GIVEN TEXT:

The key point is that, for instance, a 32-bit integer type can represent
values too large to be converted without loss of precision to a 32-bit
floating point type, because the floating point type uses some of those
bits for the exponent. The same thing applies to 64 bit integer types
and and 64 bit floating point types.
 
G

glen herrmannsfeldt

In comp.lang.c++ Eric Sosman said:
[...] Since hardware that offers 64 bits of precision in the
floating-point format used for `double', some loss of precision in
`b = a' must be expected.
Oh, drat. There was supposed to be an "is fairly rare" just
before the comma ...

x87 hardware isn't that rare. Depending on the implementation,
the compiler might do the calculation in temporary real form,
with all 64 bits.

But, yes, the usual double is 64 total bits, so fewer than 64
for the significand. As far as I know, though, there is no
restriction in C or C++ against a larger double, such as
a 64 bit float and 128 bit double.

-- glen
 
B

Ben Bacarisse

BGB said:
also, even though double has more bits than, say, an integer, does not
mean it will reliably encode an integer's value (it can do so in
theory, and will most often do so, but whether or not it will actually
always do so is more "up for grabs").

It's not up for grabs in C (and C++ is essentially the same in this
regard). If the integer can be represented exactly in the floating
point type, it must be.

float or double to int, will generally truncate the value, yielding
the integer representation as rounded towards 0.

That's true of the truncated value can be represented as an int. If
not, the behaviour is undefined. For example, in the example that
triggered this thread my implementation produces zero as the result.
the result then is a tendency for an int->double->int conversion to
have a small chance to drop the integer value towards 0 (why? I don't
know exactly, but I have observed it before).

If the int is "in range" you don't have a conforming C implementation.
one can counteract this by fudging the value with a small epsilon
prior to converting back into an integer.

say, for example (untested, from memory):
(v>=0)?((int)(v+0.0001)):((int)(v-0.0001));

I can't see how this helps. If v is representable exactly as a double,
the round trip has no effect so this code is not needed. Can you give me
a use-case?

WORK ORDER A: Reproduce the stretch of the thread on integer and floating-point conversion from "float or double" through "observed it before).".
WORK ORDER B:
Answer these questions from the thread on integer and floating-point conversion:
(i) Why can a 32-bit floating point type not hold every value of a 32-bit integer type without loss of precision?
(ii) Which hardware does glen herrmannsfeldt say isn't that rare?
(iii) What result does Ben Bacarisse's implementation produce in the example that triggered the thread?

RECORDS SHOWN:
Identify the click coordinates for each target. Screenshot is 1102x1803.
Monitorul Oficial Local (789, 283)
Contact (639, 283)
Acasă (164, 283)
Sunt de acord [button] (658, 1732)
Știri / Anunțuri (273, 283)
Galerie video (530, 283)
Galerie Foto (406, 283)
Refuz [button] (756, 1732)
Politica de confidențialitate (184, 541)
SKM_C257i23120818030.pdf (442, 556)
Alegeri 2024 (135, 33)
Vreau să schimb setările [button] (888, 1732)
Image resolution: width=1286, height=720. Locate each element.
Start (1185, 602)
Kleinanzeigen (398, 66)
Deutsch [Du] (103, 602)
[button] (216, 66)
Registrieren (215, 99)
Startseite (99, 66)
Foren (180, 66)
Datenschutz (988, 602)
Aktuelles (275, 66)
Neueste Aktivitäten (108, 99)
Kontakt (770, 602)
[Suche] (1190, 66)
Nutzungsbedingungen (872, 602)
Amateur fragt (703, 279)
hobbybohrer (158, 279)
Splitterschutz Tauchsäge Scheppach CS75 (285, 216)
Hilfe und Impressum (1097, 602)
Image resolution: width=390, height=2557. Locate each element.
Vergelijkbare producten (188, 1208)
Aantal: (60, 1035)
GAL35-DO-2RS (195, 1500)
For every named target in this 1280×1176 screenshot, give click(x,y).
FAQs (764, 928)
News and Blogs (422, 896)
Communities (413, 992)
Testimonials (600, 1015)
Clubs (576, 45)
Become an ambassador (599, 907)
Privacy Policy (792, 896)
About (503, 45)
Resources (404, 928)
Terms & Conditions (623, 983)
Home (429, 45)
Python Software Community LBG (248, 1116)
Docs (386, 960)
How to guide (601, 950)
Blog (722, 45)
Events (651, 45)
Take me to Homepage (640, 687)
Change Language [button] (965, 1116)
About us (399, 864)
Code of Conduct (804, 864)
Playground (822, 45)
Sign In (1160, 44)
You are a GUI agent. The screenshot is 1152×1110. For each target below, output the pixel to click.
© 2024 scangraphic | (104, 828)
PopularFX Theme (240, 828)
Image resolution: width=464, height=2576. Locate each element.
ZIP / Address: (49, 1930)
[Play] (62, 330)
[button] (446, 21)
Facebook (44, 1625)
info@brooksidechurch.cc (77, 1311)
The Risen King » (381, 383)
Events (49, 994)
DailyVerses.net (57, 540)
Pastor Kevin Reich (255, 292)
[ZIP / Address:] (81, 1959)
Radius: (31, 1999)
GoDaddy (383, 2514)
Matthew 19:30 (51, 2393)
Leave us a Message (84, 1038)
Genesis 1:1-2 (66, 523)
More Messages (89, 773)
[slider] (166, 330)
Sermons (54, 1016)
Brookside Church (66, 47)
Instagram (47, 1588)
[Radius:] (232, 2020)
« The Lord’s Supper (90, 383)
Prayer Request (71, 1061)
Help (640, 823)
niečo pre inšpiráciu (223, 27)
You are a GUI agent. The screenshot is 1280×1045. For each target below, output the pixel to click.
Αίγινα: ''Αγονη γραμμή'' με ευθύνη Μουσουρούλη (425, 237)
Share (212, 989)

ANSWER BOX A:
float or double to int, will generally truncate the value, yielding
the integer representation as rounded towards 0.

That's true of the truncated value can be represented as an int. If
not, the behaviour is undefined. For example, in the example that
triggered this thread my implementation produces zero as the result.
the result then is a tendency for an int->double->int conversion to
have a small chance to drop the integer value towards 0 (why? I don't
know exactly, but I have observed it before).

ANSWER BOX B:
(i) The floating point type uses some of its bits for the exponent.
(ii) x87 hardware.
(iii) Zero.